The script consists of cliché dialogue, while the plot borrows elements from Raiders of the Lost Ark, Lawrence of Arabia, and Clash of the Titans. As for the actors, it’s doubtful any one of them signed on for anything but a paycheck. Butler appears in full 300 mode, shouting every line and stomping about, issuing smarmy, kitschy lines like a 1980s villain. Coster-Waldau rests on his Game of Thrones laurels; though, playing a god, he’s usually onscreen in a cheapie version of the effect used to make Gandalf taller than hobbits in Peter Jackson’s Tolkien adaptations. Thwaites, who earned swoons from the teenage girls in this critic’s screening, basically plays a live-action version of Disney’s Aladdin under a frizzy wig. Boseman, who’s set to play Marvel’s Black Panther, offers an embarrassing turn, rife with snootiness, under a curious and indiscernible accent. Eaton and Yung serve only as the resident eye candy.

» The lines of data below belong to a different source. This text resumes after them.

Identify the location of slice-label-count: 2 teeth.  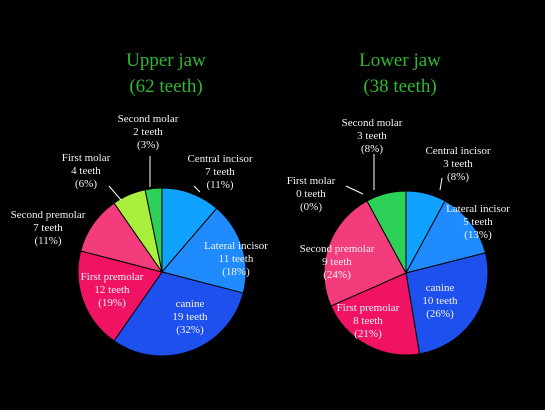
(148, 132).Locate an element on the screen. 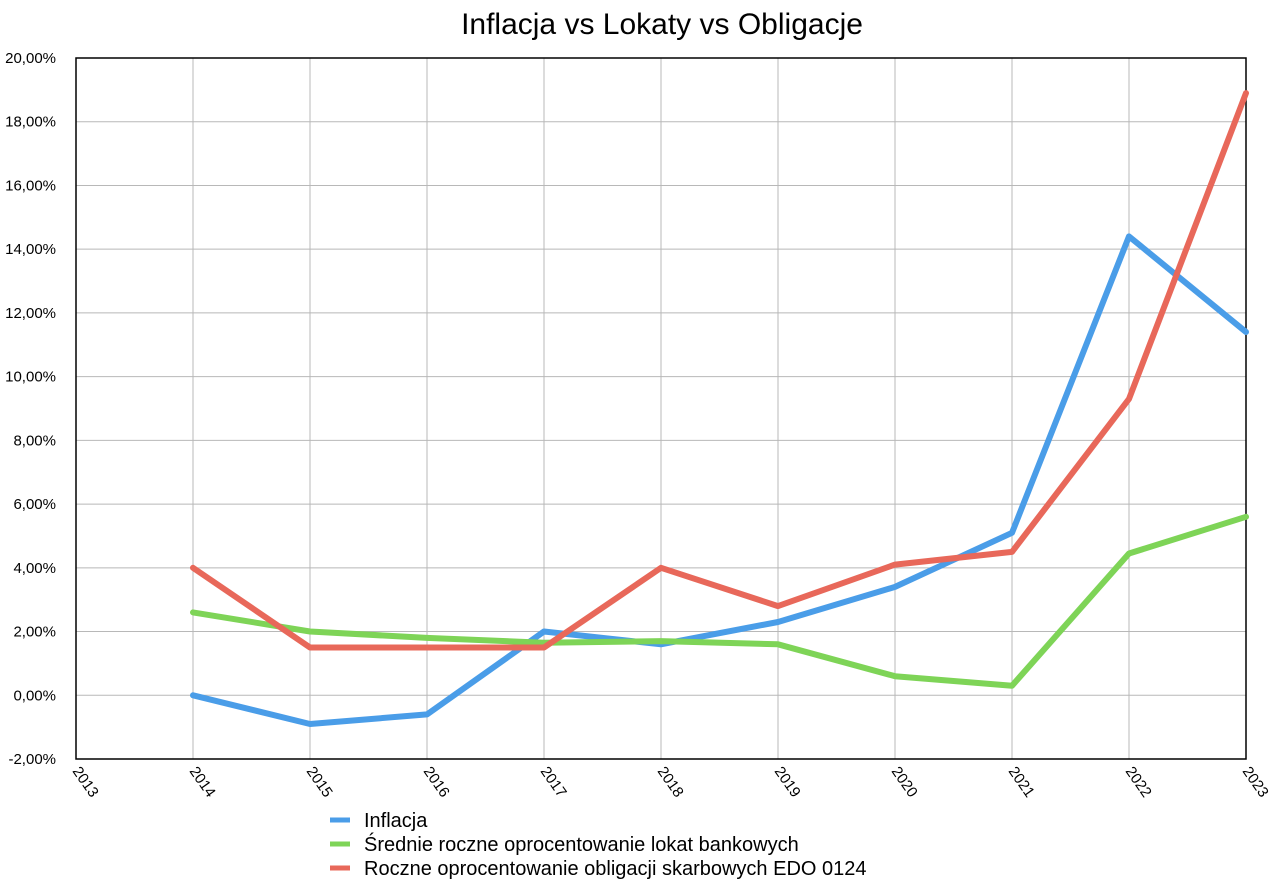 The image size is (1280, 882). x-tick-label: 2021 is located at coordinates (1022, 782).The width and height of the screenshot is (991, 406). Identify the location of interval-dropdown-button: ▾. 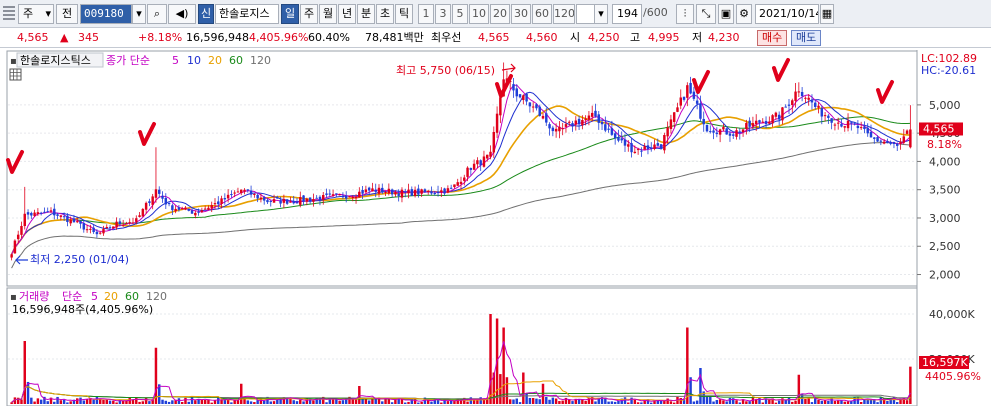
(601, 14).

Cinematographer Peter Menzies Jr. drenches his frame in sand-dusted washes of yellow and orange, although he can hardly be blamed for the movie’s rather monotonous appearance. Gods of Egypt looks to have been assembled mostly on computers, where sun-scorched filters were applied with color timing programs, just as most of the characters were constructed by computer animators. And while other movies have taken the same approach and made excellent blockbuster-sized fare and believable CGI characters and settings, Proyas delivers laughably bad FX. Granted, he did the same with his 2009 Nicolas Cage flop Knowing a few years back (which I loved), but at least the script was solid and the story engaging. Gods of Egypt is an embarrassingly stupid production through and through.